A sampling of Allan Peterson's print publications include: Agni, Amherst Review, Another Chicago Magazine, Artful Dodge, Apalachee Quarterly, Beloit Poetry Journal, Black Warrior Review, Blueline, The Chatahoochee Review, Cimarron Review, Confluence, Fine Madness, Georgetown Review, The Gettysburg Review,  Green Mountains Review, The G.W. Review, Indiana Review; Iron Horse Review, Kansas Review, The Laurel Review, The Midwest Quarterly, Mudfish, Negative Capability, New Delta Review,  New Orleans Review, Nightsun, Notre Dame Review, Oregon Review, Passages North, Pennsylvania Review, Phoebe, River Styx, Salt Hill, Shenandoah, Slant, Sonora Review, Southern Humanities Review, Southern Poetry Review, Spoon River Review, among dozens of others.
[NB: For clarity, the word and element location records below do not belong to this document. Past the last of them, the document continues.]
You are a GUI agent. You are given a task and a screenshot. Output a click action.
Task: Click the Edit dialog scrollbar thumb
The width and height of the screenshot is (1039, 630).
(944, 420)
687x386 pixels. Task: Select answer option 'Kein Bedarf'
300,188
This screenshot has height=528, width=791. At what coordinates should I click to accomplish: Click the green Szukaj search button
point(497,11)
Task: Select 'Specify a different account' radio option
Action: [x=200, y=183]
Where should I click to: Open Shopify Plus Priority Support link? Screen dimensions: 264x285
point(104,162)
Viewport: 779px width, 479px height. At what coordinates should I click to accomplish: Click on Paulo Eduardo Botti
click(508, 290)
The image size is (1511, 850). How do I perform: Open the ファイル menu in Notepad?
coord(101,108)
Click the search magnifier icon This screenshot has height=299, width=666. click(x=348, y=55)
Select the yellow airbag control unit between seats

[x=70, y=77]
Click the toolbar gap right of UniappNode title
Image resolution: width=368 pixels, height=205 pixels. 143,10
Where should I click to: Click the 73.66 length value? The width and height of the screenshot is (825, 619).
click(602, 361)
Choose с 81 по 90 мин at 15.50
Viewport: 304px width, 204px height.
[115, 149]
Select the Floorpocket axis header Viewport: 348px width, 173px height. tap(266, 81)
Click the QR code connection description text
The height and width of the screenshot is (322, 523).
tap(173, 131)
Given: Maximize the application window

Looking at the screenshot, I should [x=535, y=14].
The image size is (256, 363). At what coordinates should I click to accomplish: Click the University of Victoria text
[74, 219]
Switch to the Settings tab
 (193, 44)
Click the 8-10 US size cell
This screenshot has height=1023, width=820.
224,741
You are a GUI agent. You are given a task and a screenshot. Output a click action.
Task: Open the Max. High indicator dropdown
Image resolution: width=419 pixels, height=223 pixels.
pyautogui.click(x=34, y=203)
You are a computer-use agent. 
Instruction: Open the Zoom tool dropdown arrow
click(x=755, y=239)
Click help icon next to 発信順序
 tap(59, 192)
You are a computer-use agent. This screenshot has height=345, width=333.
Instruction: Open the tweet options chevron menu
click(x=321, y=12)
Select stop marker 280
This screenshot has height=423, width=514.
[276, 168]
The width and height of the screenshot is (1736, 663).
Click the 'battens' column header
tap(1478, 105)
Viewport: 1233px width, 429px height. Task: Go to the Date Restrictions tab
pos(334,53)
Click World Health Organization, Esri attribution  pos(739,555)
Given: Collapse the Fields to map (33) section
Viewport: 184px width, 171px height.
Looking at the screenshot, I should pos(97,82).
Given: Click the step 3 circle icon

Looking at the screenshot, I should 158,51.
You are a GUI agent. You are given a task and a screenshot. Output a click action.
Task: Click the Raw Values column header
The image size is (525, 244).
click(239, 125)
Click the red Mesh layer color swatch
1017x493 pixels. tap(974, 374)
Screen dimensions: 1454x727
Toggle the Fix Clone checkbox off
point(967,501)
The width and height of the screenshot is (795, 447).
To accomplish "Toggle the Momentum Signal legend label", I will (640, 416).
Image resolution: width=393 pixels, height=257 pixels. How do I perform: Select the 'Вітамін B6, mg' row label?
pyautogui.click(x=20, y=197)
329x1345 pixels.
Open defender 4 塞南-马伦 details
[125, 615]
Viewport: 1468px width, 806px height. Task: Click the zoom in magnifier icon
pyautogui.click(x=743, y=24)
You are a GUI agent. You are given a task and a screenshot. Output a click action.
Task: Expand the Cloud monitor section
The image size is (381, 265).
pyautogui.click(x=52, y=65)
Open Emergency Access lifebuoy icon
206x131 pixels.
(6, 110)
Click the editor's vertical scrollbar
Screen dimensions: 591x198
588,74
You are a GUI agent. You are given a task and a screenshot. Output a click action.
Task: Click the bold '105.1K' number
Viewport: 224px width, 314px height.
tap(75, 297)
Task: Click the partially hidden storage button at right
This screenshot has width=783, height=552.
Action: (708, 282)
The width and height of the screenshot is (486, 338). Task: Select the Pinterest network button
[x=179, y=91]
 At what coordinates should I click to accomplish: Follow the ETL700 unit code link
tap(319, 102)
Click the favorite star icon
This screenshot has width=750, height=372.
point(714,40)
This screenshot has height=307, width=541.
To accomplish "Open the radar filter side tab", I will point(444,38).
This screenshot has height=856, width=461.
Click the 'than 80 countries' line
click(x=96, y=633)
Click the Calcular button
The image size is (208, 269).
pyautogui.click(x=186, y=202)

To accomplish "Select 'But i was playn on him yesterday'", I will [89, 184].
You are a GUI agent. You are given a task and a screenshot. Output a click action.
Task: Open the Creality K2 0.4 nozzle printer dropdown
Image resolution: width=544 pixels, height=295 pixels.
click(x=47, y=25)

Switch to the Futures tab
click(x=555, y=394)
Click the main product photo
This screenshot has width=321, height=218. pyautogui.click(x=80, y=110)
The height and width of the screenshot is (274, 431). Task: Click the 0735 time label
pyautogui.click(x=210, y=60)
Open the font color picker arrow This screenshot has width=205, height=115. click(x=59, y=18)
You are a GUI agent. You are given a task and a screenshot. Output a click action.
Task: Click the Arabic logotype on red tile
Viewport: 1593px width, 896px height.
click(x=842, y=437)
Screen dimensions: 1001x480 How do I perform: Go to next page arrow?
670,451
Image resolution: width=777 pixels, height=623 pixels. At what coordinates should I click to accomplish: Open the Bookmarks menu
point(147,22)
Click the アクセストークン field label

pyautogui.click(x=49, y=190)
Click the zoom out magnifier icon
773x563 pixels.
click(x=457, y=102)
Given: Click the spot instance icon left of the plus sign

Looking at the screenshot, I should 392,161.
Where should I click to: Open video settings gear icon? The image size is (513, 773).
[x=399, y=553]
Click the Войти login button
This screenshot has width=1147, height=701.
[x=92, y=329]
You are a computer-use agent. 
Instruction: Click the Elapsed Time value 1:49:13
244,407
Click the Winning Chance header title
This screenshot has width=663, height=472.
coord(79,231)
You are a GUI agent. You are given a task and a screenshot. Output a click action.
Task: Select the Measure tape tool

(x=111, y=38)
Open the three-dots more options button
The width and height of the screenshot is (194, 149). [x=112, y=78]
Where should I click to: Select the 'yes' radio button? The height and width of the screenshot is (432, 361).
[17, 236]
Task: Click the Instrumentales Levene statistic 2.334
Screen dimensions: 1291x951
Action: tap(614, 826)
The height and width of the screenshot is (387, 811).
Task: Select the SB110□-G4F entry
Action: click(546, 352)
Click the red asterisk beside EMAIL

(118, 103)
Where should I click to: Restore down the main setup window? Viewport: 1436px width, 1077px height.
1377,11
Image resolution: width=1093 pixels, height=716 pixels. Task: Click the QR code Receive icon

His poems have appeared on-line in the following publications: Pif Magazine, poetrydaily,, 2RiverView, threecandles, The Adirondack Review, Drexel Online Journal, Black Bear Review, Concrete Wolf, others.

Allan's poems have been included in several anthologies as well: Gulf Coast Collection of Stories and Poems, Texas Center for Writers Press 1994; Polyphony: An Anthology of Florida Poetry, Cathartic Press,1990; The Emerald Coast Review, West Florida Literary Federation, 1989,1990; The Southern Anthology, Lousiana State University 1995, 1996, 1997; The Emily Dickinson Award Anthology: A Commemorative Edition of the Best Poems of 1998; Universities West Press; Green Mountains Review, American Poetry at the End of the Millennium, 1999; Blueline Anthology, SUNY Potsdam, NY (forthcoming in 2003)

His awards and honors include a National Endowment for the Arts Fellowship in Poetry,1992, as well as prizes from  Mississippi Valley Review, Negative Capability, Snake Nation Review,The Cape Rock, California Quarterly, Black Bear Review, The Gopherwood Review, Hayden's Ferry Review, and others.  Peterson has been nominated five times for the Pushcart Prize, by Gulf Stream in 1989, Mississippi Valley Review in 1995, mm review in 1998, The Montserrat Review in 2000, and The Adirondack Review, in 2001)

Allan also served as Co-Editor for Half Tones To Jubilee,  a national journal of poetry and short fiction, 1985-1995, and Poetry Editor for Bohemoth, a quarterly journal of Culture & Politics, 1994-95.